UCSB’s Chancellor Staff Advisory will inform university employees about the potential consequences of the UC system’s financial issues at its first Staff Budget Forum today at 12 p.m. in the Student Resource Building Multipurpose Room.

The meeting will begin with a presentation by Executive Vice Chancellor Gene Lucas on behalf of the of the Chancellor’s Coordinating Committee on Budget Strategy, discussing state budget cuts and presenting information on how various departments will be affected during the next fiscal year, followed by a Q&A session. In light of the substantial cuts, which reportedly amount to around $50 million, the participants believe a more open line of communication between university staff and administration will be essential.

In anticipation of the forum, AR/AP Coordinator and I.V. Office Coordinator Jose Raygoza, a CSAC member, said budget reductions will likely result in administrative changes to decrease costs.

“I think that there will probably be more consolidation between departments … just like South Hall has done,” Raygoza said. “There, you have one administration office in charge of three or four departments, so you have the same amount of staff managing three to four departments as you had managing each one in the past.”
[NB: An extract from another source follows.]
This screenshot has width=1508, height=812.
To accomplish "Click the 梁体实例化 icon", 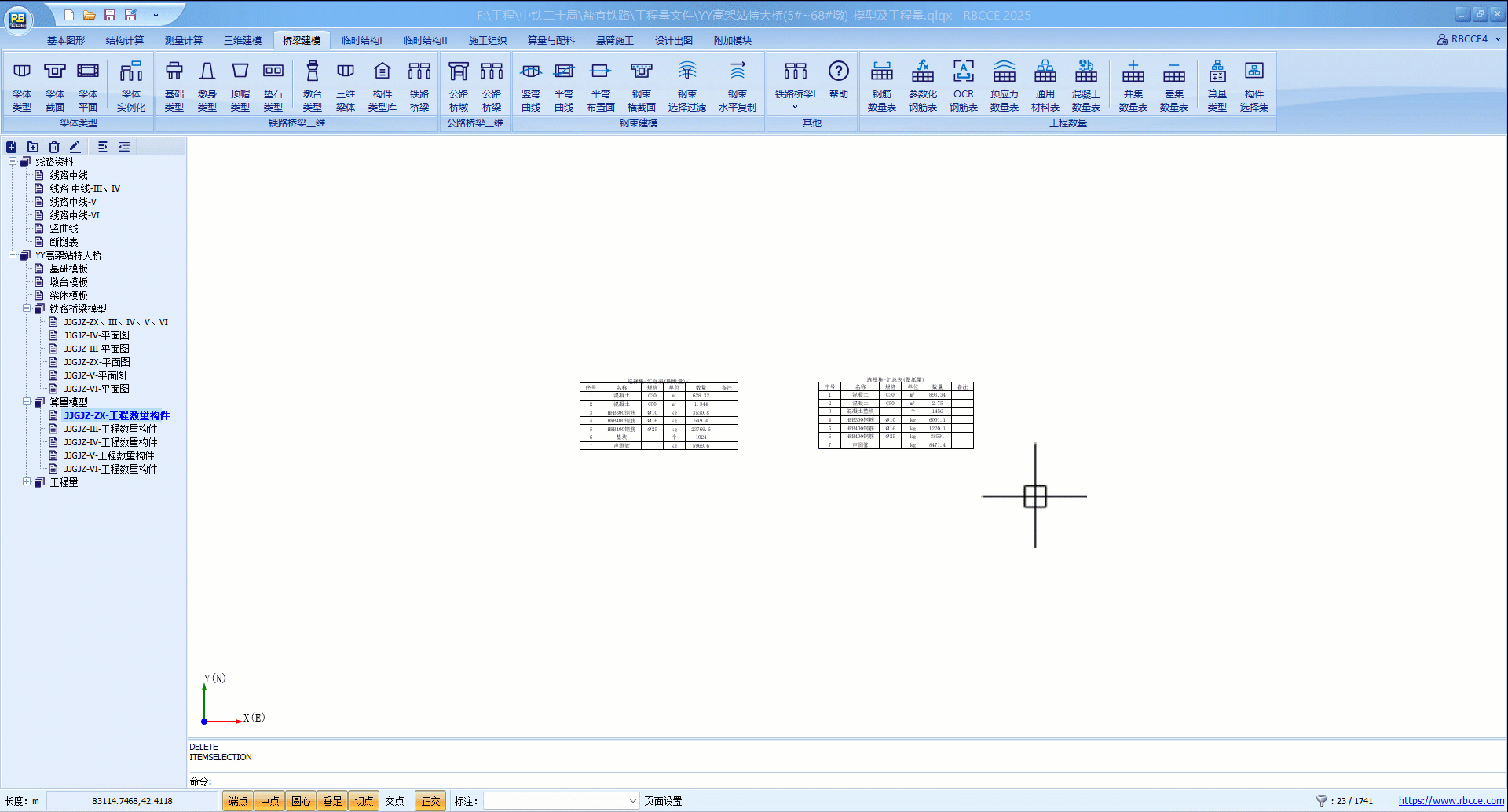I will click(131, 85).
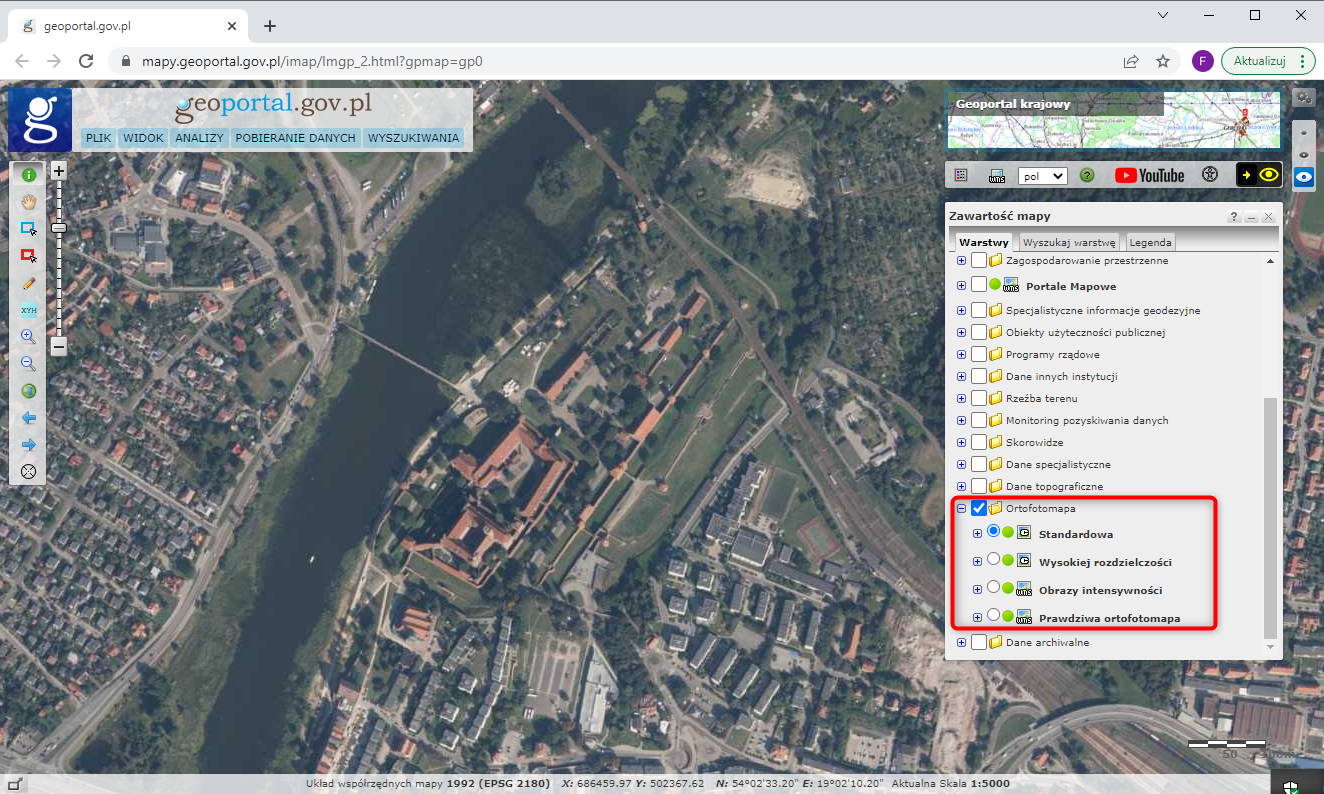Click the XYH coordinates tool

coord(28,310)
Portola Dining Commons Personnel Manager Tim Sullivan, also a CSAC member, said campus staff members’ anxieties over the expected decrease in funding have aligned along similar themes.

“The most common staff concerns I have heard are worries about potential lay-offs or staff cutbacks, including paying more into retirement or increased workload for the same pay,” Sullivan said. “The second most common [concern] is probably talk about the cutbacks in programs and services and how each department is going to be affected by that.”

Despite efforts on the part of the administration to maintain the status quo for employees in terms of pay and benefits, Raygoza said it seems some staff members will suffer reductions in these due to budget problems.

“In the administration, we are really trying to make layoffs a last resort,” Raygoza said. “Still, we won’t know until the layoffs and other fiscal information starts coming in.”